Fig. 3. Patient-derived Xenografts recapitulate key determinants of PDAC prognosis.

a Differential expression analysis was performed on the PDX tumor epithelial cell (human) and microenvironment (mice) matrices to evaluate the master regulators (MR) enrichment and pathways polarization. b Cox regression analysis confirmed the PDX transcriptional homology scoring significantly the patients following the MR-Gradient (uHR = 0.6, 95% CI [0.47–0.77]; P = 0.00005).
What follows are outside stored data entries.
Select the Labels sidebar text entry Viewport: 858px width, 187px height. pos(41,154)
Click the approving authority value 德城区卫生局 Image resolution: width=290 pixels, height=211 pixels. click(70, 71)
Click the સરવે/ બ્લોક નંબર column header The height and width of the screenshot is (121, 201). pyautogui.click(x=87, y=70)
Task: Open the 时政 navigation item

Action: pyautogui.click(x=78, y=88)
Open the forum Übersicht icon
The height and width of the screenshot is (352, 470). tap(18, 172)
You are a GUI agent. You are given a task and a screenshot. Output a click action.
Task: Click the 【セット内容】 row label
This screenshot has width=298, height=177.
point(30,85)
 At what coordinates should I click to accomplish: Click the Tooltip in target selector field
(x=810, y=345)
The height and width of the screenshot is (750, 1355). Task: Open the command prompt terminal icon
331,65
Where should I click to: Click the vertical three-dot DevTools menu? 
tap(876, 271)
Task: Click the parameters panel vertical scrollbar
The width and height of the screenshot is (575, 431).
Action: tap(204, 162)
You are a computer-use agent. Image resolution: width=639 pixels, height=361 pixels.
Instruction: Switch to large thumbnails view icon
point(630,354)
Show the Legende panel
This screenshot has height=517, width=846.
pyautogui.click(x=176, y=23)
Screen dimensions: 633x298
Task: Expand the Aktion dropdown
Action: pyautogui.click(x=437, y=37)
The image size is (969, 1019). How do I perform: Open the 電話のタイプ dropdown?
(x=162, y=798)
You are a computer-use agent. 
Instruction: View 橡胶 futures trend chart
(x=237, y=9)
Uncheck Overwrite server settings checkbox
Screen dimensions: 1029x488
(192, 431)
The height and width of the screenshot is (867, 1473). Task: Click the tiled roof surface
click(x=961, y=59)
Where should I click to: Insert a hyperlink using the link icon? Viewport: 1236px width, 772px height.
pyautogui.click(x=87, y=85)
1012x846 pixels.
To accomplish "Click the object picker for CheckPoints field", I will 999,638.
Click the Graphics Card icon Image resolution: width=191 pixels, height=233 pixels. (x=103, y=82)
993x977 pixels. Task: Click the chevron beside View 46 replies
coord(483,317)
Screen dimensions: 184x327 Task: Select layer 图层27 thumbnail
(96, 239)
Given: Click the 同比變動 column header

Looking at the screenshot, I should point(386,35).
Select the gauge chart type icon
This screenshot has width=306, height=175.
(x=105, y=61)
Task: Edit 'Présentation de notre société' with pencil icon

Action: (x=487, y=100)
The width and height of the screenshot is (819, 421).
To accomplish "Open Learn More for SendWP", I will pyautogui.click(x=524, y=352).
In addition, we implemented ICA on the PDX expression matrix to identify the biological component that explains the MR-Gradient. c PDX ICA2 captured key pathways related with PDAC prognosis, including the tumor epithelial cell with the BAILEY_PROGENITOR (NES = 3.1; FDR = 0.0005), BAILEY_SQUAMOUS (NES = −3.6; FDR = 0.003) frame and microenvironment with I_CAF (NES = −2.17; FDR = 0.001), and MOFFITT_ACTIVATED_STROMA (NES = −1.63; FDR = 0.009). d Human and PDX ICA components displayed a high homology globally (r = 0.74; P < 0.0001) and both in tumor epithelial cell (r = 0.79; P < 0.0001) and microenvironment (r = 0.62; P < 0.0001) stratum, assigning equivalent weight to central PDAC biological markers. e Comparing gene contribution of human and PDX ICA components related with prognosis-related phenotype.